To determine what the children were exposed to in the womb, the researchers took urine and blood samples from the women while pregnant and at delivery. To gauge the presence of pesticides in participants’ homes, the researchers did inspections and took dust samples. And to assess impacts, they questioned the mothers every few years about their children’s behaviors and tracked the kids through periodic tests: physical exams, neurobehavioral assessments, and analyses of their urine, blood, saliva, baby teeth and hair. (Over time, about half of the children dropped out of the study, so in 2010 and 2011, the researchers recruited another 300 9-year-olds to start following.)
All of that information—including more than 150,000 biological samples stored in banks of freezers at a facility in Richmond, California—constitutes a treasure trove of data that Eskenazi and her colleagues have mined for more than a hundred scientific papers. Over the years, they have broadened their investigations to look at the effects of other chemicals to which the CHAMACOS children have been exposed, including fungicides, fumigants, bisphenol A and flame retardants. (They explored the last one because, until recently, California required the retardants to be present in any upholstered furniture sold in the state.) “We call the exposures we’ve looked at ‘the California mix,’” Eskenazi says.
This is what they found:
Prenatal exposure to even tiny amounts of organophosphates—in the parts per trillion range—can have significant impacts on the brain, the CHAMACOS study suggests.
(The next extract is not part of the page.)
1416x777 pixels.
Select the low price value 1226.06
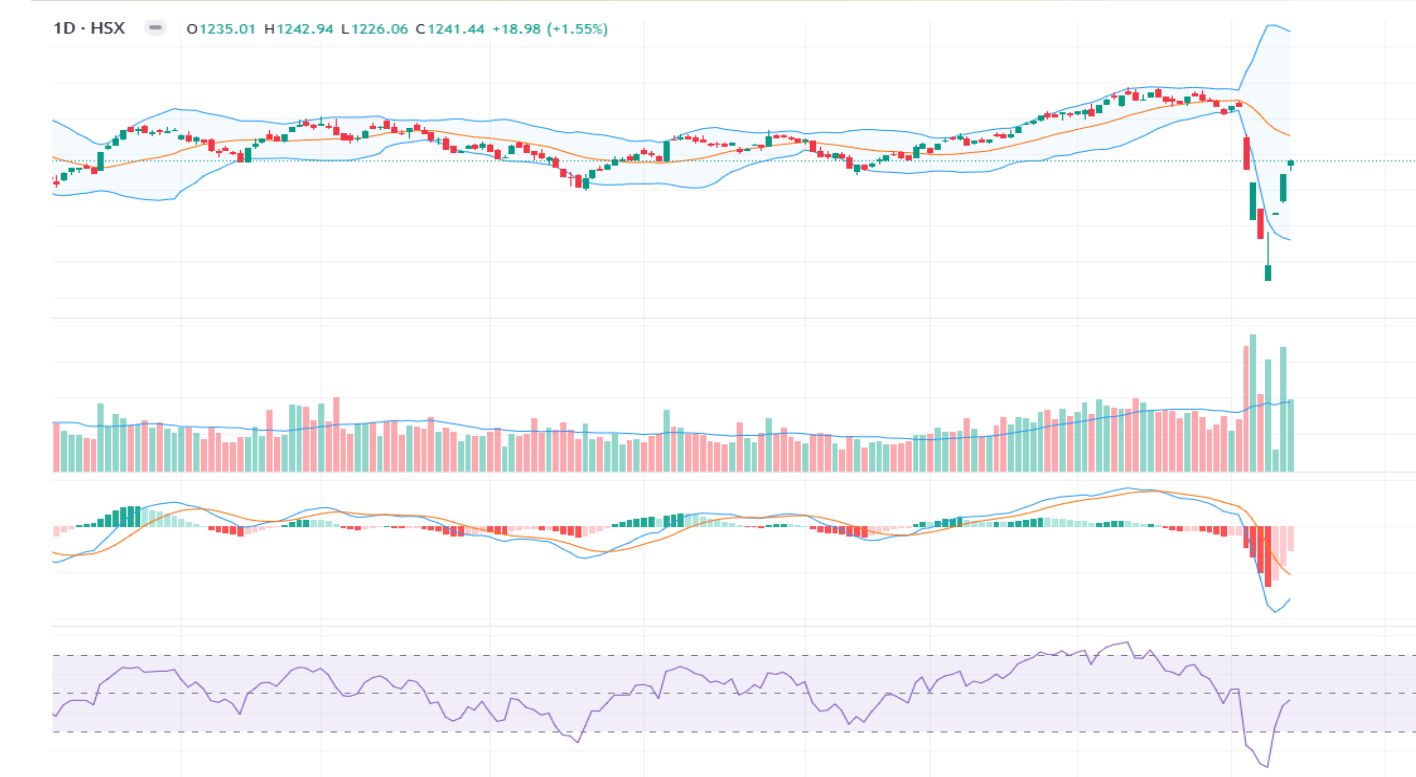[x=379, y=29]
From infancy on, the children of the mothers with the highest levels of organophosphates were at the greatest risk for neurodevelopmental problems. That association was present at every stage the researchers checked in on the kids. At 6 months, they were more likely to have poorer reflexes. At 2, they were at higher risk for pervasive developmental disorder, an autism-related condition, like Asperger’s, in which children have trouble connecting to others. At 5, they were more likely to be hyperactive and have trouble paying attention. At 7, they scored lower on IQ tests, by an average of seven points—the equivalent of being a half-year behind their peers. Eskenazi can’t say whether the associations persist, because she hasn’t been funded to keep looking.
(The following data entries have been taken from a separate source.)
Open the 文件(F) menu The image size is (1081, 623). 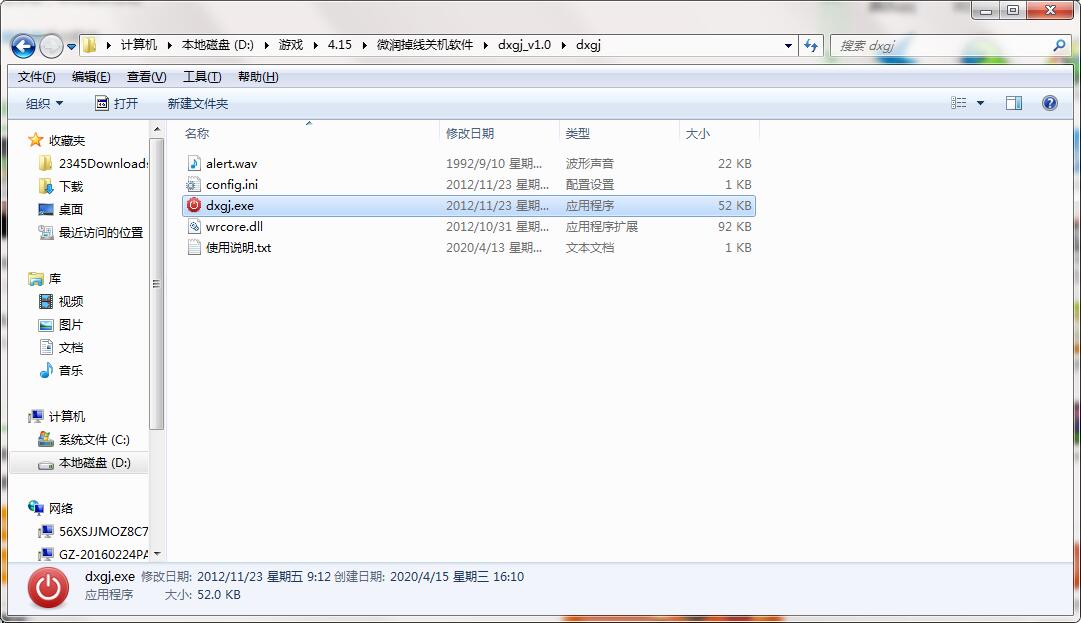click(35, 76)
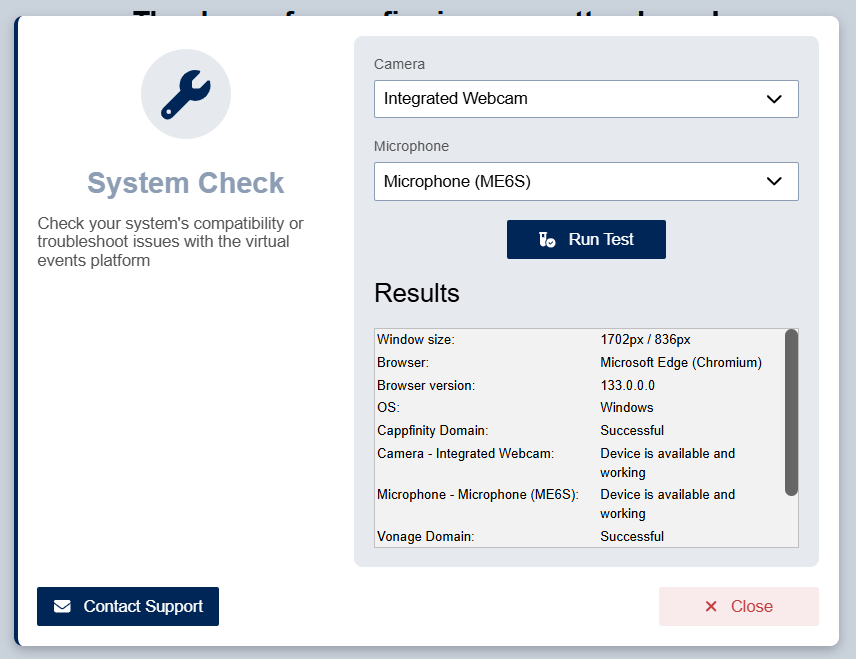This screenshot has height=659, width=856.
Task: Select the Vonage Domain result label
Action: point(425,537)
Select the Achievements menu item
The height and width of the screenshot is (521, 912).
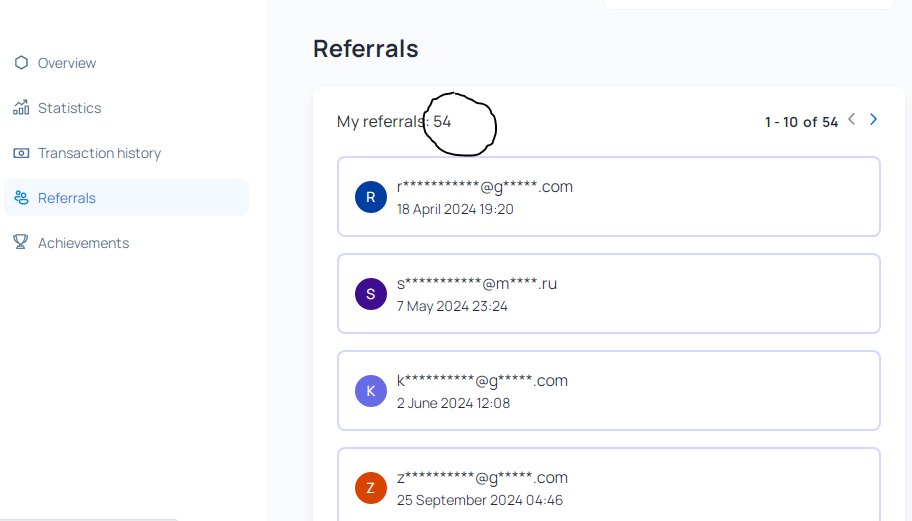click(x=83, y=243)
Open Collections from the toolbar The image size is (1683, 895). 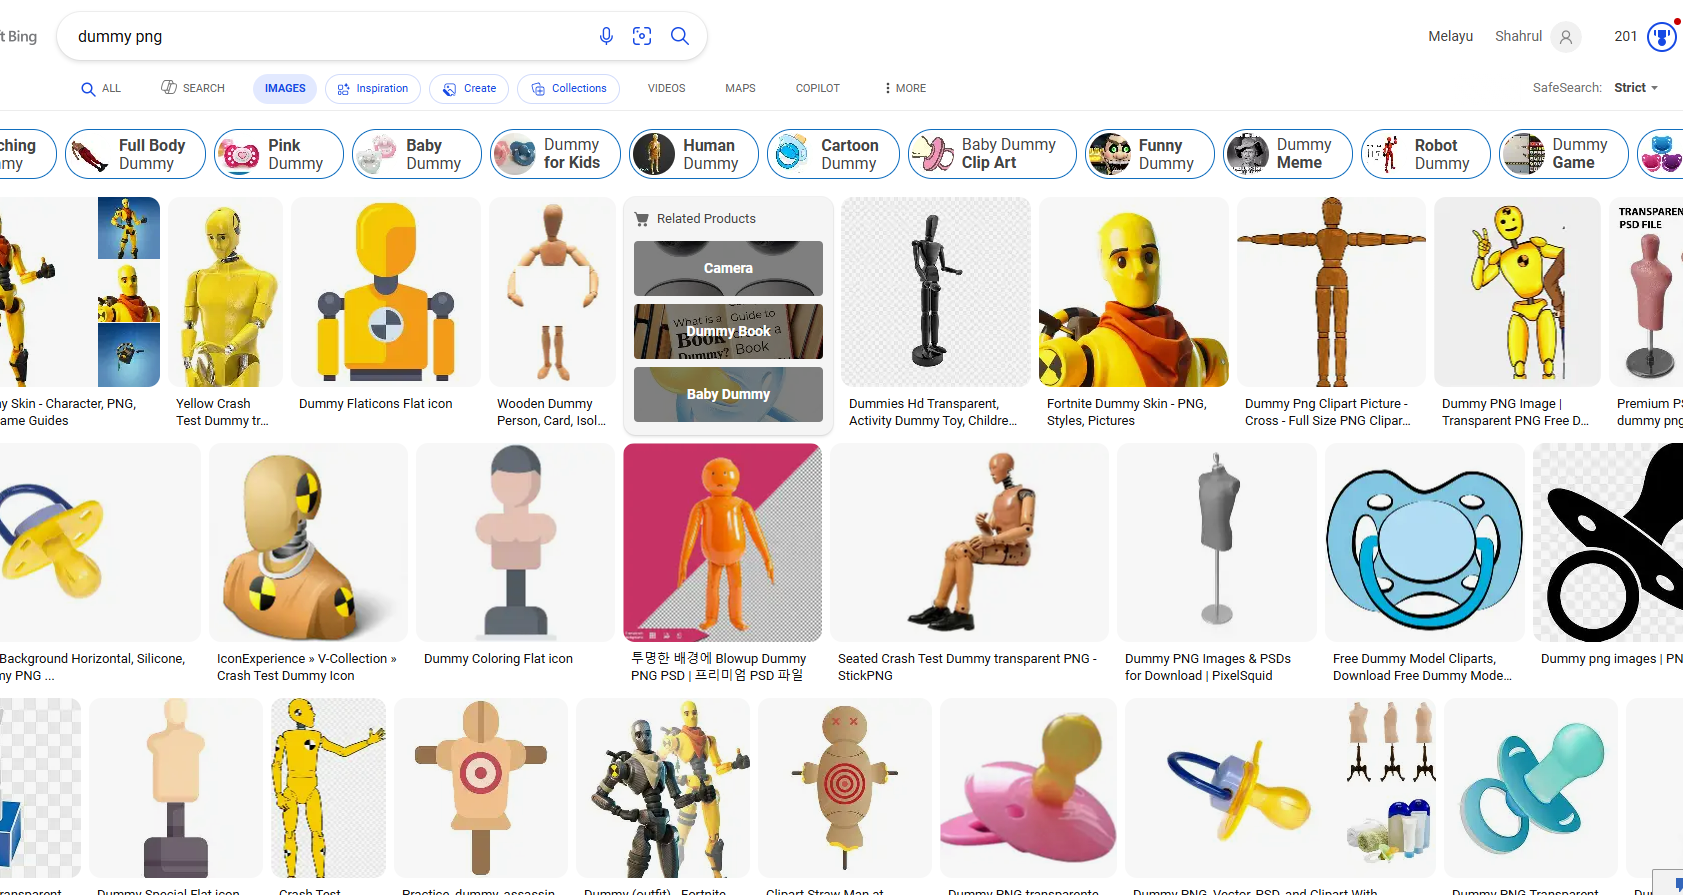coord(568,89)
The article underscores one of the biggest fault lines in US agriculture. To me the issues surrounding class and labor issues between produce growers in California and Florida are very different than even the largest family farms in the Midwest. In developing a productive and accurate critique of so-called ‘Big Ag’ on ‘Industrial Agriculture’ it’s important to keep in mind that it’s not just one thing. Large commodity crop farms in the Midwest are almost universally family farms and highly mechanized. They don’t require many hired hands and those they do hire tend to be long term and local. The people handling the pesticides tend have college degrees in agriculture, and relationships with extension agents and sales reps. You can bet if their kids are helping out, they using best practices for handling those pesticides. The same is nowhere near as true for farm workers, especially migrant farm workers in places like California and Florida.